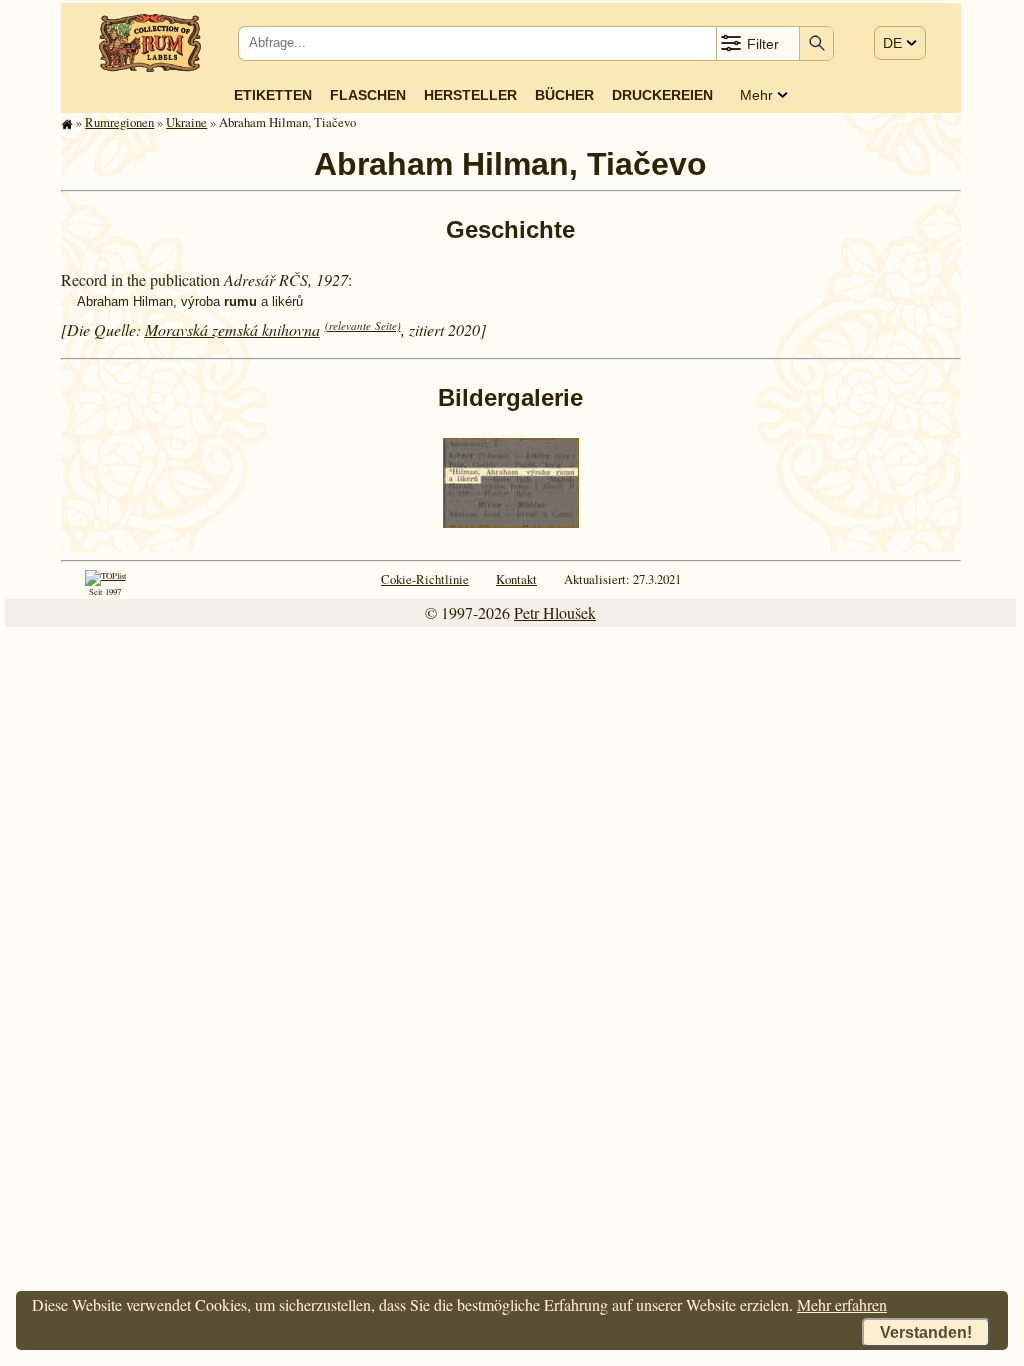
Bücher (564, 95)
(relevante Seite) (363, 325)
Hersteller (470, 95)
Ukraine (186, 122)
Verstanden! (926, 1332)
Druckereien (662, 95)
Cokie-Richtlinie (425, 579)
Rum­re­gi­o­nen (119, 122)
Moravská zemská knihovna (232, 329)
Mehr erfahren (842, 1304)
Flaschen (368, 95)
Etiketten (273, 95)
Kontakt (516, 579)
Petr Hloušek (555, 612)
******************************
Your task:
The answer must be an exact copy of every record above, minus the pictures.

Answer to this task:
Bücher (564, 95)
(relevante Seite) (363, 325)
Hersteller (470, 95)
Ukraine (186, 122)
Verstanden! (926, 1332)
Druckereien (662, 95)
Cokie-Richtlinie (425, 579)
Rum­re­gi­o­nen (119, 122)
Moravská zemská knihovna (232, 329)
Mehr erfahren (842, 1304)
Flaschen (368, 95)
Etiketten (273, 95)
Kontakt (516, 579)
Petr Hloušek (555, 612)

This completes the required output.